El detective esbozó una sonrisa.

– ¿Acaso no sabes que los policías, igual que los maestros, no trabajamos por dinero?

– Pero no es justo. Teniendo en cuenta todas las veces que tendrás que desplazarte hasta aquí, acabarás gastándote el sueldo del curso en gasolina.

Él se echó a reír.

– Eso no me importa, pero agradezco tu preocupación -sus ojos se encontraron.

Heidi notó que se le aceleraba el pulso al darse cuenta de que parecía estar esperándola. Firmó el cheque y se lo entregó a Carol.

– Gracias. Hasta luego.

– Buenas noches -dijo Carol cuando salieron de la oficina y se encaminaron a las puertas que daban al aparcamiento norte.

Gideon abrió la puerta para dejar pasar a Heidi.

– ¿Dónde está tu coche?

– Ahí enfrente, en el aparcamiento de profesores.

– Antes de que te vayas, quisiera saber si también eres escritora.

– No, no tengo tanta paciencia.

– Yo tampoco. En fin, dadas las circunstancias, no hace falta que me entregues la sinopsis.

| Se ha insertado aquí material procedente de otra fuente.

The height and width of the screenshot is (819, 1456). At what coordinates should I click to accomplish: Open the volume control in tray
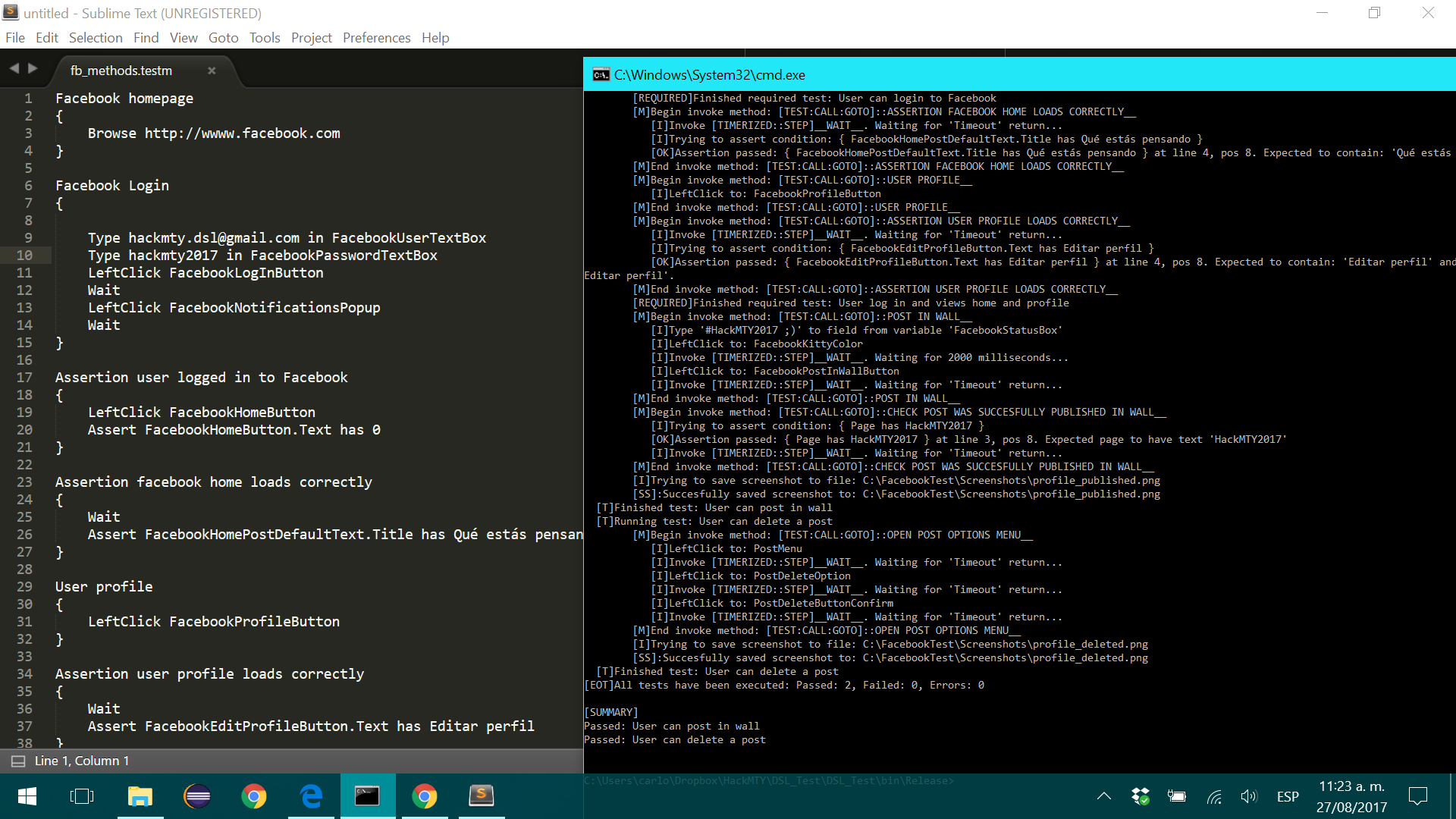pos(1248,796)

– La verdad es que, eh, me gustaría entregártela. No quiero que los demás piensen que me das trato de favor porque no vine a la clase del miércoles, o porque estás utilizando mi aula.

Él sonrió.

– Entonces espero una obra maestra.

Heidi sabía que estaba bromeando, pero resultaba difícil pensar en el caso de Dana como en una obra maestra.

– Ahora has conseguido ponerme nerviosa.

En ese momento salieron del edificio varias madres que saludaron a Heidi. Esta observó sus miradas curiosas al ver a su lado al atractivo detective. Les devolvió el saludo, fingiendo que no sabía lo que estaban pensando. Temiendo que el detective creyera que se demoraba por él, dijo:

– Se me está haciendo tarde, así que buenas noches. Gracias otra vez por admitirme en la clase.

– Ha sido un placer. Hasta el miércoles.

Ella se acercó apresuradamente a su coche, notando que las piernas le flaqueaban. Cuando se sentó tras el volante, Gideon ya había desaparecido entre el gentío que salía del edificio.

Pero qué más daba. Era absurdo fantasear con un hombre que seguramente estaba casado o vivía con alguien. Lo único que debía preocuparla era sacar el mayor provecho posible de aquellas clases. Cuanto aprendiera allí le serviría para empezar a buscar las pruebas ocultas que podían llevar a la reapertura del caso de Dana. O, al menos, le serviría para evaluar la capacidad de un detective privado, si era que decidía contratar a alguno.

Sin embargo, quitarse al detective Poletti de la cabeza resultaba sumamente difícil. El sábado por la tarde, Heidi seguía intentando no pensar en él mientas escribía su sinopsis y hacía los deberes que Gideon les había mandado.

Empezaba a sospechar que aquel hombre se aposentaría para siempre en su cabeza.